Mark Salvatus’s Philippines Pavilion, Sa kabila ng tabing lamang sa panahong ito / Waiting just behind the curtain of this age, might initially leave you grasping, too. Once you’ve finally made sense of the exhibition text (if you’re that type of gallery-goer), you, more purposefully, meander through a series of translucent curtains into the centre of the space, a clearing of sorts in which a film shows a series of musicians traversing the forested foothills of Mount Banahaw, an active volcano in the Philippines. Wide shots ingratiate us to the sublime landscape and secretive corners of undergrowth alike, the camera tracking toward the mountain with epic scale or the frame obscured by out-of-focus leaves or branches.
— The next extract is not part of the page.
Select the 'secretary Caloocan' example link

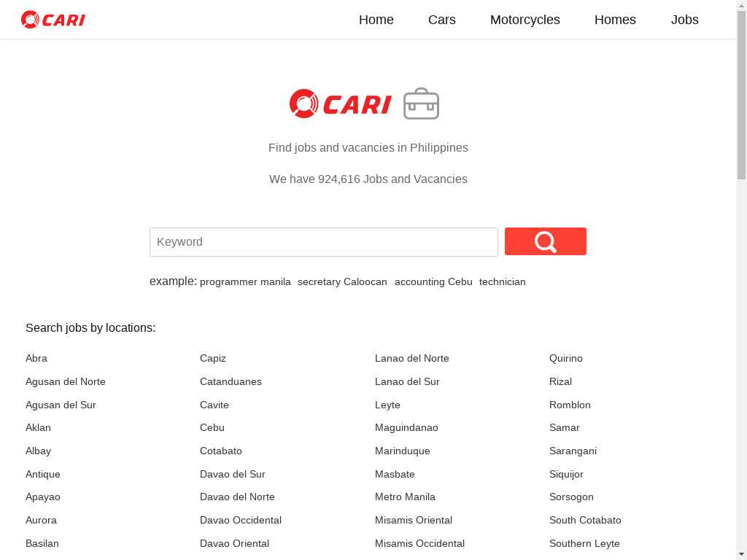(x=342, y=282)
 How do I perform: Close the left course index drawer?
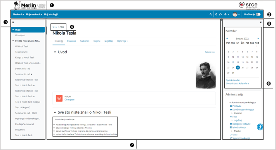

One musician is lying on a moss-bed with a trumpet pressed to his chest; in a later shot, his instrument pokes out from behind a tree, and then back again, like a coy creature. In the room, we hear stabs of trumpet notes, played occasionally between piano-like notes, whispers and pops that come from speakers installed disorientingly around the space. Once in a while, a thunderous boom shakes the space, like thunder cracking or the volcanic cap being disturbed. Behind the dainty curtains a series of fibreglass boulders are plonked on the ground with trumpets protruding from their surface, as if wedged into concrete before it had set. It’s all a little bizarre, each work and sound a series of perspective-shifts or wrong-footings. The title is taken from the founder of a religious group who led a resistance movement against the Spanish Catholic church during the Spanish rule. And so we have these trumpets, musical instruments with their dichotomic histories as tools in communication for revolutionaries fighting against colonialism, and the inescapable historical background of the trumpet’s tone as pronouncements by colonial military regalia. Past and present, land and state, nature and human; confused, intertwined.